Il arriva à Paris en 1882, à dix-huit ans, pour étudier dans les ateliers de Léon Bonnat puis de Fernand Cormon. Tous deux étaient des peintres académiques au sens traditionnel, mais l'atelier de Cormon offrait un environnement plus libre — c'est là que Lautrec rencontra Vincent van Gogh et Émile Bernard, des artistes poursuivant des idées très différentes sur ce que la peinture pouvait accomplir. Il assimila les leçons de l'impressionnisme sans devenir impressionniste, et découvrit dans les estampes japonaises — les ukiyo-e de Hokusai, Utamaro et Hiroshige — une logique compositionnelle qui allait définir son œuvre de maturité : aplats de couleur, contours fortement silhouettés, cadrage resserré, compositions en diagonale audacieuses et un intérêt franc pour le monde flottant du plaisir et du spectacle.

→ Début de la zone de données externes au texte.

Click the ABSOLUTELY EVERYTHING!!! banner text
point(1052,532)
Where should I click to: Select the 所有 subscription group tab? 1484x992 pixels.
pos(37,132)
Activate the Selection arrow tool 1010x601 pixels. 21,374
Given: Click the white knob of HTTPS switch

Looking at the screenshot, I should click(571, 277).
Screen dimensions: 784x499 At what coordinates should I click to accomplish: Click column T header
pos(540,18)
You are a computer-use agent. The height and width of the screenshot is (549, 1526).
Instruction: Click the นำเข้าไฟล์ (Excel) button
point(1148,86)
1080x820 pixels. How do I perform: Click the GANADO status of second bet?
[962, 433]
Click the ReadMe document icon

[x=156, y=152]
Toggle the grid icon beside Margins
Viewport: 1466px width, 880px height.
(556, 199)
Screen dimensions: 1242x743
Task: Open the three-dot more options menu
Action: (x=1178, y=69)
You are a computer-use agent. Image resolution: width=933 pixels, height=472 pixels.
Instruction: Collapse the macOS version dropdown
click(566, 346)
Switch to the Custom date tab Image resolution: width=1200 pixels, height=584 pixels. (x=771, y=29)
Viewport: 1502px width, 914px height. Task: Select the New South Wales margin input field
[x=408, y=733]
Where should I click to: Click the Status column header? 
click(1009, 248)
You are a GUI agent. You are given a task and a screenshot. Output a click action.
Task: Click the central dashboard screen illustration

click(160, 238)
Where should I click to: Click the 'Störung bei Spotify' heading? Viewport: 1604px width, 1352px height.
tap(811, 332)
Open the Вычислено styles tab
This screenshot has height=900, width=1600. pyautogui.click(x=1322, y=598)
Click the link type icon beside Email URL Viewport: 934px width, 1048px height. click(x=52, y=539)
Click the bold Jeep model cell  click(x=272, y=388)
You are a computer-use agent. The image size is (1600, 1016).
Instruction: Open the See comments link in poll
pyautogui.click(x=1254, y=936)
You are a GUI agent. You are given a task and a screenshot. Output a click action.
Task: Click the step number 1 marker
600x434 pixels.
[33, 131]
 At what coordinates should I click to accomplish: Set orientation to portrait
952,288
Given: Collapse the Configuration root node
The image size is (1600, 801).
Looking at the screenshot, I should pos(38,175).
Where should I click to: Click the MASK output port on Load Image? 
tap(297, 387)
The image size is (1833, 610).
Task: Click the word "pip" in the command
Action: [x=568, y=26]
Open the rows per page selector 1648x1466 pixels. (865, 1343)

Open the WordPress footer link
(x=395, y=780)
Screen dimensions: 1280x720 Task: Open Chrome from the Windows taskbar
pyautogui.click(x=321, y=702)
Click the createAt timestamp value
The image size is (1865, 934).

À la fin des années 1880, il s'était installé à Montmartre, le quartier au nord de Paris où le café-concert, le bal et le cabaret avaient transformé le divertissement en un spectacle visible à travers toute la ville. Il devint un habitué du Moulin Rouge après son ouverture en 1889, du Divan Japonais, du cabaret d'Aristide Bruant et des maisons closes de la rue des Moulins. Ce n'étaient pas de simples sujets pour lui ; c'était son monde, un lieu où son apparence physique attirait moins l'attention et où les hiérarchies sociales de l'aristocratie dans laquelle il était né pouvaient être entièrement mises de côté. Son étude attentive des artistes de scène — Jane Avril, La Goulue, Yvette Guilbert, May Belfort — produisit des portraits d'une remarquable profondeur psychologique, saisissant les figures non dans des moments de pose mais dans les intervalles entre les représentations, dans la fatigue, l'habitude et le caractère véritable.

En 1891, il reçut la commande d'une affiche pour le Moulin Rouge. « Moulin Rouge — La Goulue » fut imprimée à environ 3 000 exemplaires et placardée sur les murs de Paris, rendant Lautrec célèbre presque du jour au lendemain. Il réalisa au total trente et une affiches grand format et plus de 360 estampes, un corpus lithographique dont la sophistication technique — son usage du crachis pour les dégradés de tons, son intégration du lettrage comme élément plastique, sa compression de scènes complexes en formes graphiques audacieuses — transforma l'affiche d'un artisanat commercial en une forme d'art à part entière. Le portfolio Elles (1896), une série de lithographies en couleur dépeignant la vie dans les maisons closes parisiennes, demeure l'un des cycles d'estampes les plus importants du XIXe siècle.

Il mourut le 9 septembre 1901 au château de Malromé, en Gironde, à l'âge de trente-six ans, des suites de l'alcoolisme et de la détérioration physique qui l'avait accompagné. Son œuvre totale comprenait 737 peintures, 275 aquarelles, 363 estampes et affiches, et plus de 5 000 dessins.

En Scandinavie, l'œuvre de Lautrec entra dans des collections importantes dès le début du XXe siècle. La Thielska Galleriet à Stockholm, construite autour de la collection du banquier Ernest Thiel, possède l'une de ses peintures — une Scène de ballet acquise en 1916 pour 27 000 francs — parmi ses œuvres majeures. Le Nationalmuseum de Stockholm conserve d'autres œuvres et a organisé une rétrospective majeure en 2008, la première étude exhaustive de son œuvre en Suède depuis quarante ans. Aux enchères, les œuvres de Lautrec apparaissent régulièrement chez Stockholms Auktionsverk, qui représente douze de ses trente-neuf pièces sur Auctionist à travers ses sites de Magasin 5, Sickla et Düsseldorf/Neuss. La maison française Aguttes contribue à cinq lots supplémentaires. Les ventes enregistrées sur le marché suédois incluent une lithographie signée « Pour Toi ! » à 15 000 DKK et Jane Avril à 650 SEK, illustrant l'éventail allant des épreuves signées rares aux reproductions d'exposition plus tardives. Ses 39 lots indexés couvrent peintures, estampes, dessins et œuvres diverses, la catégorie Art représentant la plus grande part.